Agora ela tinha um “novo herói”, um digital influencer de cabelos coloridos, vocabulário limitado e nenhum valor cristão. Não demorou para que sua fala começasse a mudar e, de repente, gírias até então desconhecidas passaram a figurar no seu vocabulário de pré-adolescente.

Ao notar, com a minha esposa, que o entusiasmo da nossa filha por Deus e pela igreja havia sofrido algum impacto, resolvemos logo contra-atacar! Empreendemos todos os esforços para mudar esta situação: estabelecemos limites de tempo para o uso da internet, colocamos filtros no streaming, controlamos os acessos aos canais de vídeo, e restringimos drasticamente a participação em redes sociais. Estabelecemos leituras bíblicas diárias e, nas férias, a enviamos para um conceituado acampamento evangelístico. Mas confesso que lutar contra este monstro não é fácil, é como enfrentar uma Hidra de sete cabeças. Ao cortarmos uma, outras logo atacam em seu lugar. Este relato é apenas a ponta do iceberg. Minha filha é apenas mais uma jovem de sua geração…

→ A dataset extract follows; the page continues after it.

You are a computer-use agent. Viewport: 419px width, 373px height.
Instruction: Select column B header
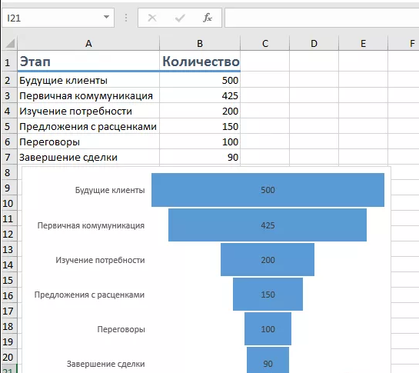[200, 43]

Chamo esta geração de “geração Maísa”, pois a maior parte deste grupo nasceu a partir do ano de 2002 em diante. Na sociologia, esta geração tem sido chamada de geração Z, na missiologia são identificados como pertencentes à janela 4/14, um dos grupos mais negligenciados no processo de evangelização.

Quando fui pesquisar alternativas para a evangelização da minha filha, ou quando procurei recomendar influenciadores digitais com conteúdo cristão para a sua faixa etária, qual não foi a minha surpresa ao constatar que existia muito pouco, ou quase nada disponível para ela.

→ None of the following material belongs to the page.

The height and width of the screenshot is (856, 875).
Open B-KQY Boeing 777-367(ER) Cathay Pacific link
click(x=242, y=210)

Este fato me causou surpresa, e até mesmo indignação, pois sobram alternativas de conteúdo, quando o público é jovem ou adulto. Mas lamentavelmente a geração mais conectada que já nasceu está entregue à sua própria sorte. São invisíveis para os líderes cristãos, são esquecidas na hora de disponibilização de conteúdo digital.

Duas constatações precisam ser feitas. Primeiro, estão sobrando canais de teologia, interpretação bíblica, análise de músicas… Já possuímos mais conteúdo neste segmento do que a nossa capacidade individual de consumo. No entanto, todo mundo acredita que precisa disponibilizar mais conteúdo para este segmento. Enquanto isso, crianças e adolescentes são alvos fáceis do sequestro emocional promovido por influenciadores digitais, que não tem nenhum compromisso com os valores e cosmovisão cristã. Estes estão cada vez mais atentos ao segmento mais negligenciado da igreja. Se não mudarmos este cenário rapidamente, corremos o sério risco de sacrificarmos os nossos filhos no altar da irrelevância digital. Creio que haverá um custo muito alto se negligenciarmos esta geração.

Eu me pergunto: onde estão as agências missionárias que tem o foco nas novas gerações? Será que estariam perdendo o compasso dos tempos? Onde estão os pastores e líderes para as novas gerações? Será que não temos entre nós obreiros capazes de produzir e veicular conteúdo para a internet? Como, com tantos obreiros e artistas cristãos qualificados, temos nos ausentado deste importante palco da missão?

E vocês, influenciadores digitais cristãos, será que este não seria o momento certo para encerrar aquele redundante canal de vídeos, para finalmente abrir um outro, relevante e útil, que poderá abençoar toda uma geração?

Lembrem-se que Jesus condenou os seus discípulos no passado justamente por tentarem impedir os pequeninos de se achegarem a ele (Mt.19.13-15). Ele os advertiu dizendo que jamais os mesmos poderiam ser impedidos de se aproximarem do mestre e de sua santa e abençoadora presença.

O apelo é simples e direto: precisamos de influenciadores digitais para as novas gerações.